Voilà un aspect des choses qu’il faut avoir en tête lorsqu’on débat sur le bien-manger. Manger, c’est faire appel à un pays, un paysan, des variétés et des races. C’est donc, forcément, dessiner un paysage, c’est une façon d’aménager le territoire. Faire ses courses est une manière de dire à nos élus et au marché le monde dans lequel on a envie de vivre. Pour autant, en le voyant comme cela, on ne fait que déplacer le problème. Quel critère retenir ? Le contenu d’un Caddie qui coûte moins d’argent ou de soucis au consommateur, ou bien qui rapporte plus à l’agriculteur, ou plutôt au transformateur, au distributeur, à l’économie locale, ou encore aux sols, à la nature, à l’eau, à l’air, au climat ?

La santé, mauvaise conseillère

Tout dépend de ce que l’on cherche. La nourriture est un totem sur lequel nous projetons nos tourments. Reflet de nous-mêmes, elle nous colle le nez dans l’assiette, organisant le monde autour de notre propre intérêt. Notre santé, par exemple. Pour elle, nous avons voulu, au lendemain de la guerre, ne plus nous contenter de ce qu’à proximité les saisons nous fournissaient depuis des lustres. Relisez La Terre d’Émile Zola. Les quelques jours d’orgies de viandes parmi des mois gavés de soupes et de vins mauvais faisaient gonfler le ventre. C’étaient des nourritures absolument naturelles, mais ternes, et qui rendaient malades. Jusque dans les années 1950, nous étions plusieurs milliers à mourir chaque année d’une infection alimentaire. Mauvaise conservation, produits gâtés par des parasites, fraudes, etc. L’industrie a répondu à notre besoin d’hygiène, de même que le tracteur et le pulvérisateur ont augmenté les rendements à partir de surfaces plus petites. Depuis, nous ne mourons plus de manger en France, enfin, pas tout de suite. Nous mangeons plus sain, plus diversifié, plus abondamment et, en plus, pour beaucoup moins cher que nos grands-parents.

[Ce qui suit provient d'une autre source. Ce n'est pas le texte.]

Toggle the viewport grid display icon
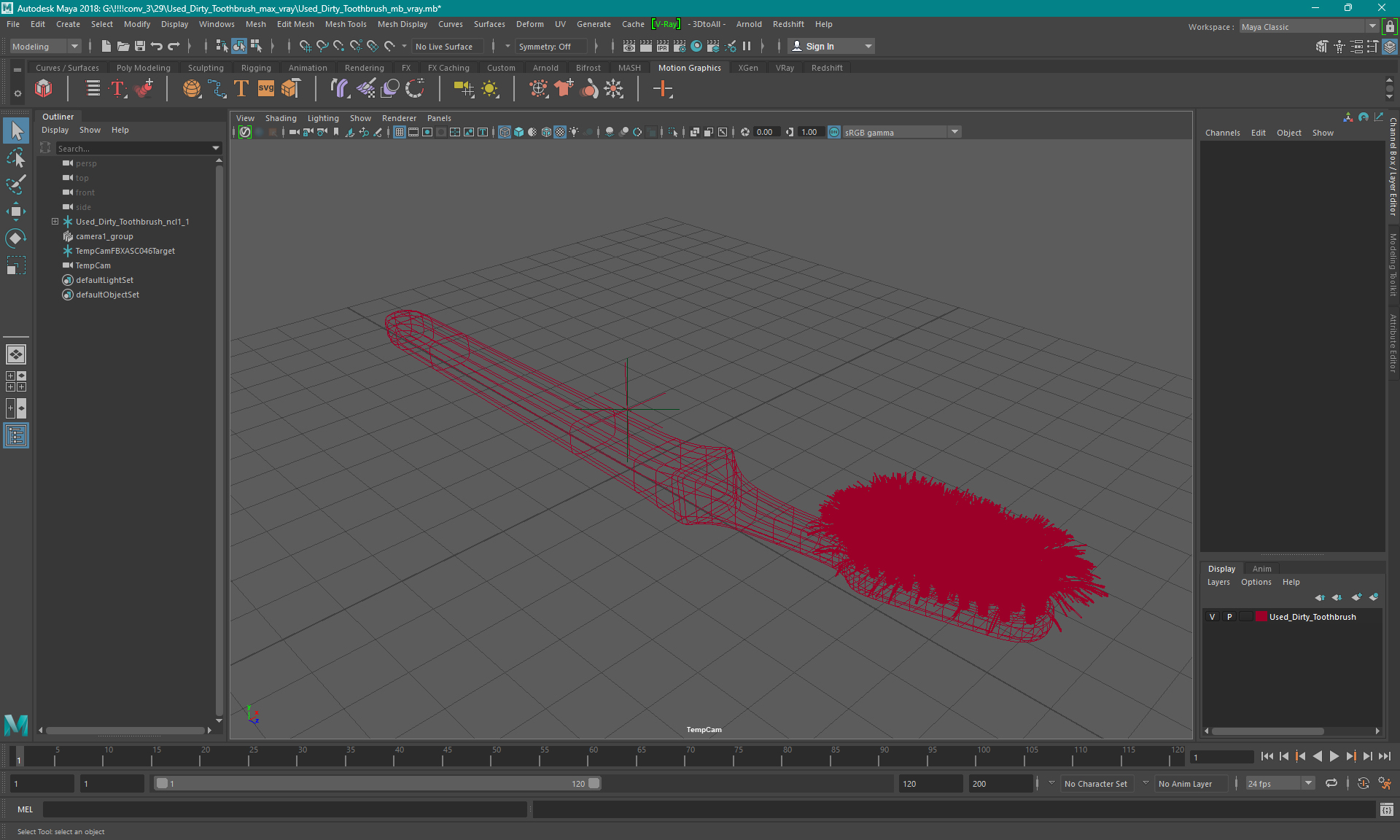 [400, 132]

Pourtant, ce bien-manger, nous le considérons aujourd’hui comme une horreur sanitaire et écologique. Car il nous a éloignés des réalités naturelles et du bon sens, nous emprisonnant dans les murs de la facilité agroalimentaire. Avant, nous étions mal et peu nourris, mourant tôt ; maintenant, nous sommes trop et mal nourris, mourant vieux mais gavés de médicaments. Non seulement la malbouffe nous a rendus obèses et diabétiques, offrant notre fragilité à la covid-19, en plus, elle a transformé la planète. La généralisation du modèle de la Beauce décrit par Zola a homogénéisé bien des paysages, en France comme dans le monde, ce qui a une conséquence fâcheuse : la chute drastique de la biodiversité commune, que la généralisation des pesticides a ensuite parachevée.